• [Exercise task]:
Convert the lines from the start of the records through the line containing "point(48,230)", inclusive, into a two-column CSV with the columns instruction and response. Each row should pair a line's text with its answer, with each value in one quoted field and line breaks changed to spaces.

*-*-*

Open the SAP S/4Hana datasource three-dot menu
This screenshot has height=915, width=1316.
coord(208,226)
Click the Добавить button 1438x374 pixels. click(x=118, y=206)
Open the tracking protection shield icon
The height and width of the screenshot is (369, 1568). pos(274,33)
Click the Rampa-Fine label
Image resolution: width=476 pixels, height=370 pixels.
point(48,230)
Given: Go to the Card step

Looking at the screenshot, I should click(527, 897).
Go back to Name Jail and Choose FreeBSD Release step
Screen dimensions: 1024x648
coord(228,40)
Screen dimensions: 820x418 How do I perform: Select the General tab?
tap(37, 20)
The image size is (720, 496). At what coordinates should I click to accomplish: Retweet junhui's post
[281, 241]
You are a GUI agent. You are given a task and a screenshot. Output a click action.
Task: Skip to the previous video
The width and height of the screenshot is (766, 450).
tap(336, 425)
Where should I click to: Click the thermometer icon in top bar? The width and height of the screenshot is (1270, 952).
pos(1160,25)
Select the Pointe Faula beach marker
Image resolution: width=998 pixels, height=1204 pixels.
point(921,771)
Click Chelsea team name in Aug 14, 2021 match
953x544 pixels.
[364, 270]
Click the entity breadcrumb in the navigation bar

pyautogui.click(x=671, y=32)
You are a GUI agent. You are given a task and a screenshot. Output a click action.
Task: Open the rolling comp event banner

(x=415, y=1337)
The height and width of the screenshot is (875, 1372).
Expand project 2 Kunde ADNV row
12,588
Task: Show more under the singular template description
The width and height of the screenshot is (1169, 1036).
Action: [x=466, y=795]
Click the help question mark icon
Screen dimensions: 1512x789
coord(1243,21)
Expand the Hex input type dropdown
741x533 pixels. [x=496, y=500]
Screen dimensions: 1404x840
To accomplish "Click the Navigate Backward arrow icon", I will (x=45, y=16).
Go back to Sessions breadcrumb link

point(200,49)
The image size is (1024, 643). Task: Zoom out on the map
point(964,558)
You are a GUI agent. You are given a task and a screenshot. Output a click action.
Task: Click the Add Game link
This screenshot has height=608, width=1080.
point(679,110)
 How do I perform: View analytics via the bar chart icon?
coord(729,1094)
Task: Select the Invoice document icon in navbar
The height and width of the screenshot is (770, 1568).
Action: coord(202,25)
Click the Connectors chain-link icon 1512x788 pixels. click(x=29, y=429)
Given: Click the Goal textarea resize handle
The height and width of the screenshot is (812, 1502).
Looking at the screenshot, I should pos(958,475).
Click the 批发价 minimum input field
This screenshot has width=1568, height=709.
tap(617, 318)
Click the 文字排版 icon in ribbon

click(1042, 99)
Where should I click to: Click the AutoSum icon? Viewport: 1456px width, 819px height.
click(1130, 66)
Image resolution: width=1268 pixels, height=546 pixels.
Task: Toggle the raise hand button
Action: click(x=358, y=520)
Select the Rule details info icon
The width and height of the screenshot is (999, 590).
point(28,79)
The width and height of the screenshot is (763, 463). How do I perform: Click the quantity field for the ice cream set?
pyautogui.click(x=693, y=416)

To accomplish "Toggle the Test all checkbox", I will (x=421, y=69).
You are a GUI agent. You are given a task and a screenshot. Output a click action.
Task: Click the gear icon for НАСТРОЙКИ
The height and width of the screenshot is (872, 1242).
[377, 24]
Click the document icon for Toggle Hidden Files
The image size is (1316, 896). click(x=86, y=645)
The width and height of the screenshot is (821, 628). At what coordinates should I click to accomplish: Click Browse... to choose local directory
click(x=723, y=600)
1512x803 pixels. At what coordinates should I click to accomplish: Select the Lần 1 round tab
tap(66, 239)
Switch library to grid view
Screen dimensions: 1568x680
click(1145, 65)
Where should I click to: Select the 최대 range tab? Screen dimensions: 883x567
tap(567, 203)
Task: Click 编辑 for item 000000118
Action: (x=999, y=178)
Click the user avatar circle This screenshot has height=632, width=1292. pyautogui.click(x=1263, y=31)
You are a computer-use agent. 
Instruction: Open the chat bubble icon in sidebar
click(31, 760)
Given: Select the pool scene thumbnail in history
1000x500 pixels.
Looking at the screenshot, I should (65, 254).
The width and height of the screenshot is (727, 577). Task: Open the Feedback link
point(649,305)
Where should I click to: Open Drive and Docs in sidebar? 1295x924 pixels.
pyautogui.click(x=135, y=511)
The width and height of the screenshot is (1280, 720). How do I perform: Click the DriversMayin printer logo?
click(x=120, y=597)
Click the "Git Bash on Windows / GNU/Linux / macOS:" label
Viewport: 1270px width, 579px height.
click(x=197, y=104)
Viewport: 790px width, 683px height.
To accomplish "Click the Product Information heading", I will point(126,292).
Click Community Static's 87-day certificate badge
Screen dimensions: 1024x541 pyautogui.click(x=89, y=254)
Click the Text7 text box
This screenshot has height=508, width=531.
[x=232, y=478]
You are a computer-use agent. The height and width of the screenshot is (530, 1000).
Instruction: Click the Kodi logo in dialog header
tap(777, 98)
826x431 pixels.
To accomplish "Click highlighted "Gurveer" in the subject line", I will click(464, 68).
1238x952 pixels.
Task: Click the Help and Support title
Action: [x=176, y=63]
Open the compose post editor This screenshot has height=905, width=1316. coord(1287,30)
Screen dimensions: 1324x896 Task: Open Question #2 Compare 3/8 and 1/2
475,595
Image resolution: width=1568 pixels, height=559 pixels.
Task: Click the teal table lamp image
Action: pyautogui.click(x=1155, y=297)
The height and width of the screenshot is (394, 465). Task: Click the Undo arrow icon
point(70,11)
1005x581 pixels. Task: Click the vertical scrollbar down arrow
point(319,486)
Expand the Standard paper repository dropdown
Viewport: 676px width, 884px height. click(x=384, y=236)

*-*-*

• [Response]:
instruction,response
"Open the SAP S/4Hana datasource three-dot menu This screenshot has height=915, width=1316.","coord(208,226)"
"Click the Добавить button 1438x374 pixels.","click(x=118, y=206)"
"Open the tracking protection shield icon","The height and width of the screenshot is (369, 1568). pos(274,33)"
"Click the Rampa-Fine label Image resolution: width=476 pixels, height=370 pixels.","point(48,230)"